Just because we can, doesn't mean we should. In this case, just because we can build a technologically advanced solution to capture carbon doesn't mean we actually should be investing so many resources in that when we already have something that does the job incredibly well: Trees. They do one heck of a job capturing carbon and cost nothing.

Trees take decades to start capturing serious amount of carbon and it levels off when trees mature. Unless you cut them and plant new, of course. And don't burn the resulting wood.

Also, trees cost at minimum the value of property that they are growing on. If we had infinite amount of land that we could use for just trees, we would never have to talk about climate change, but that's not the case.

Bamboo and pawlonia empress make usable wood quickly for construction. Carbon taxes on fuel should be feeding tree farming.

I wonder if it's possible to vertically farm trees. Raised box beds where you can basically "wash out" the dirt at the end to get just the wood and the stumps, and then the "washed out dirt" is placed in the next box bed.

The even simpler solution is just to impose a $250/ton carbon tax, worldwide (using tariffs for countries that don't comply).

This would suggest for example a $2.20 carbon tax per gallon of petrol fuel:

https://www.resources.org/common-resources/calculating-vario...

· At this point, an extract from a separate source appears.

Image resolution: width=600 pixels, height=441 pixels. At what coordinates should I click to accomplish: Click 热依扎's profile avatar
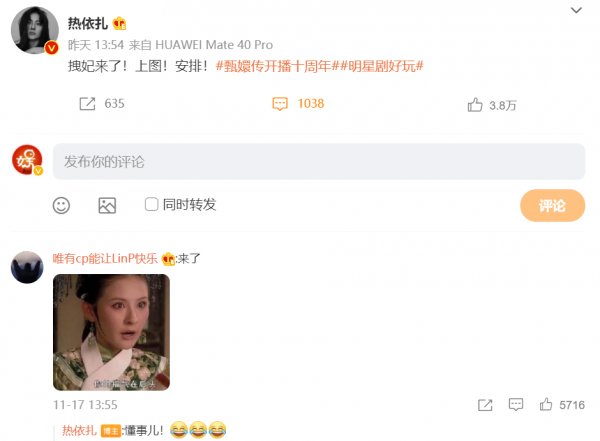pyautogui.click(x=34, y=30)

Coal would also become immediately uneconomical.

Algae would probably be better.
This appears to be inspired by an idea published years ago which suggested building industrial refridgeration in Antarctica to achieve the same goals.

https://judithcurry.com/2012/08/24/a-modest-proposal-for-seq...

Carbon capture by tree method is better. But it does not work well enough in urban areas.

As co2 is heavy, it settles to the ground quickly in cool areas. Like jungles and forests with lots of shade. High co2 density in such areas contributes to tree growth. That’s probably the better location for co2 capture.

Do it in Tibet, and you get 5000ft (out of 35000) for free!